Недавнее повышение на работе (не Бог весть что, но все-таки руководящая должность) совсем не отразилось на ритме Татиной жизни: энтузиазм вспыхнул, но быстро иссяк, и рутина снова заняла положенное ей место. Жизнь проходила, попеременно внося в ее жизнь то острый, то сладковатый привкус. Неприятности случались, но редко, и на четвертый десяток прожитых лет Тати выглядела особой в меру удачливой и счастливой.

Семейная жизнь для Тати была той спокойной гаванью, где всегда царили уют, чистота и легкость.
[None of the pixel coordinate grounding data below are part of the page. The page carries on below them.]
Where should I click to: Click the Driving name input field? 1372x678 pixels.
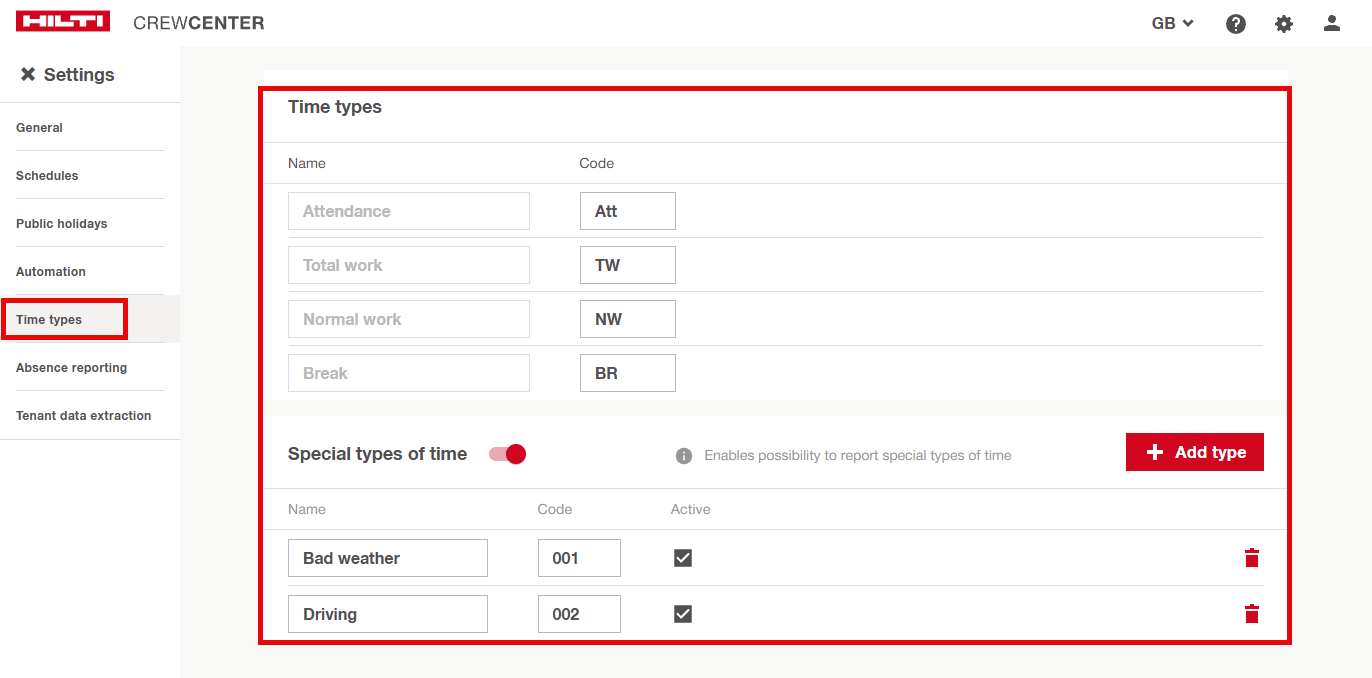coord(387,614)
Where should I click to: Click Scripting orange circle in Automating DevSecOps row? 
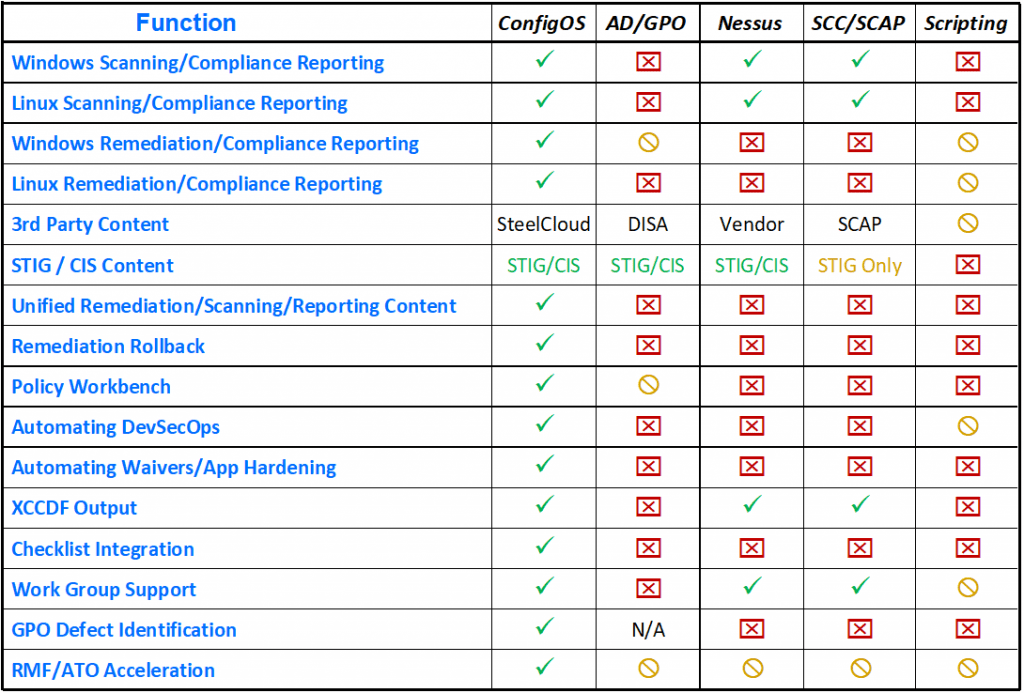click(x=967, y=427)
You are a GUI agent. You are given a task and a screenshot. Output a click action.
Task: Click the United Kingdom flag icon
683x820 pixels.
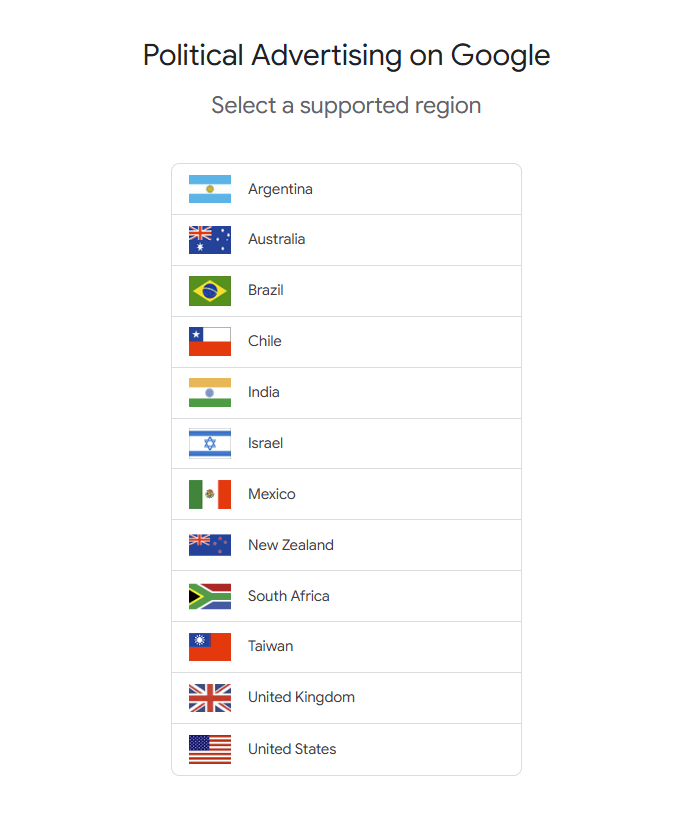pos(210,698)
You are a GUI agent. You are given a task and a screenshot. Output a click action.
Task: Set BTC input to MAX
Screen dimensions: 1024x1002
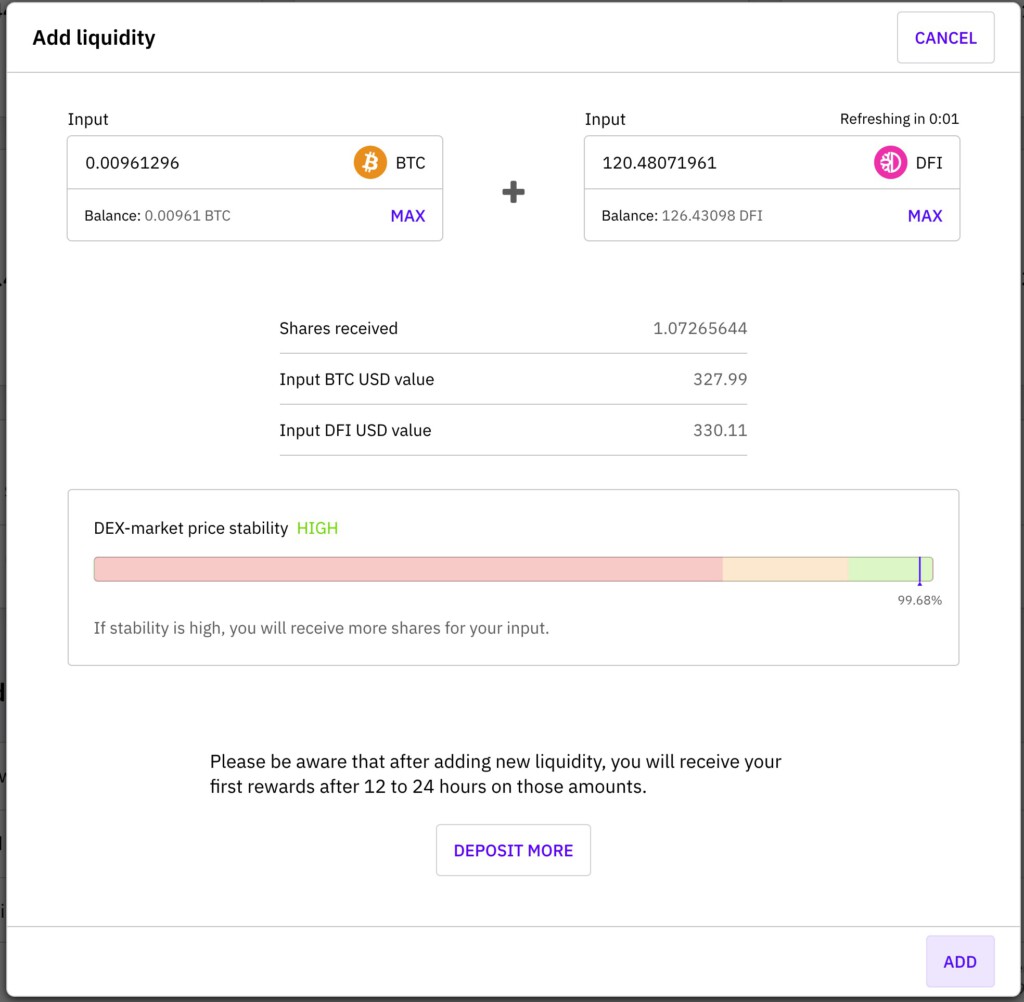click(x=407, y=216)
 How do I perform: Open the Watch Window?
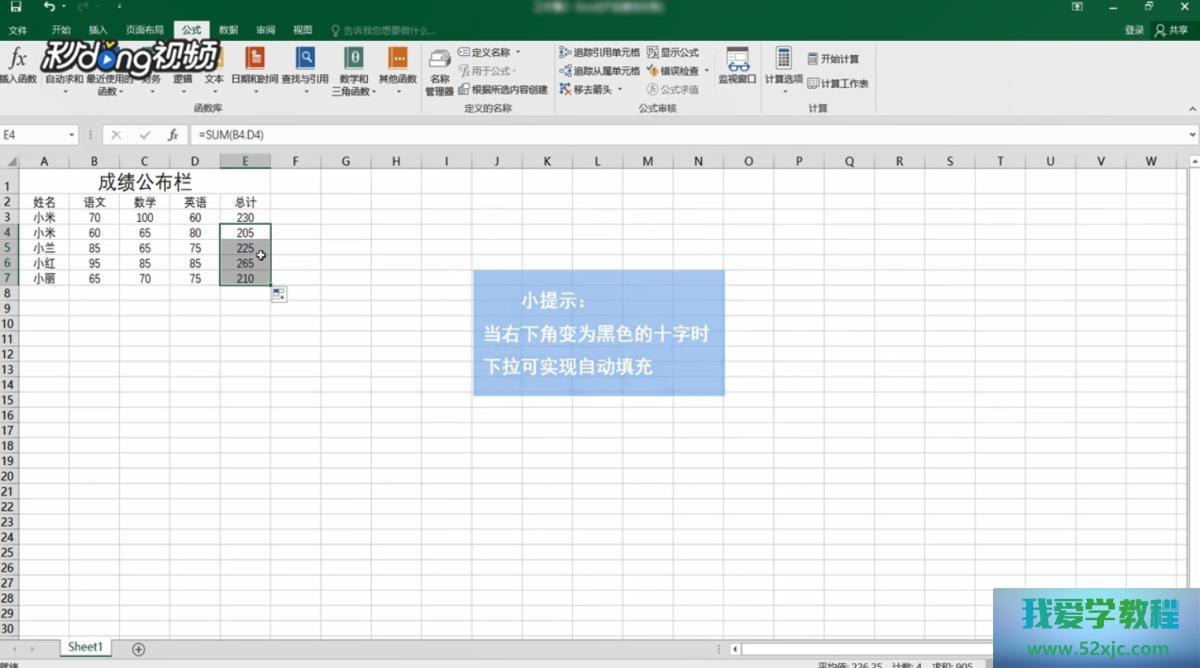[x=737, y=66]
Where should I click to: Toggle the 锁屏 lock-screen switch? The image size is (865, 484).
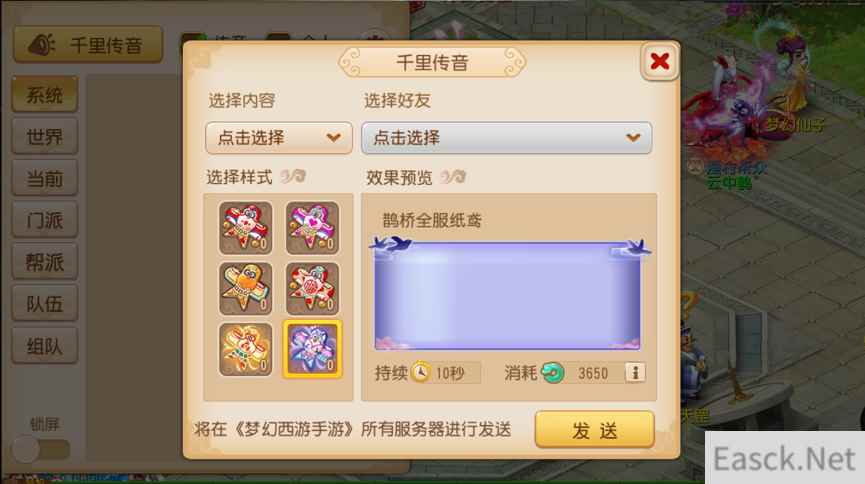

Супруг ее отличался редкими нынче надежностью и уверенностью, которые женщины ценили в мужчинах во все времена. Сын, вступив в противоречивые 14 лет, оставался открытым спокойным ребенком, и нечастые его дерзости Тати только восхищали. Своей судьбою Тати гордилась, но почему то стала скучать. Вокруг все стало ей казаться пустым и пресным. Прежний мир, такой безопасный и надежный, вначале потерял яркость, а затем медленно, но уверенно становился черно-белым.

Все чаще Тати стало посещать щемящее напряжение где-то глубоко внутри, мимолетное, но пугающее. В такие моменты ее тело съеживалось, мысли стопорились, и Тати либо впадала в пустую суету, либо сидела без движения, уставившись в одну точку. Суета овладевала ею, если рядом были люди, и со стороны все выглядело даже не странно – ничего такого чтобы зацепить чей-то замыленный взгляд. На работе Тати смеялась, много говорила, бегала с этажа на этаж. Дома, чуть ли не ежечасно, воевала с пылью, перемывала чистую посуду и ждала момента, чтобы остаться одной. Тогда, утопая в огромном кожаном кресле, куталась в клетчатый плед с головой и сидела так часами и молчала. В такие моменты Тати ощущала дикую безысходность, и хотелось ей больше всего не плакать даже, а выть. Но Тати замирала.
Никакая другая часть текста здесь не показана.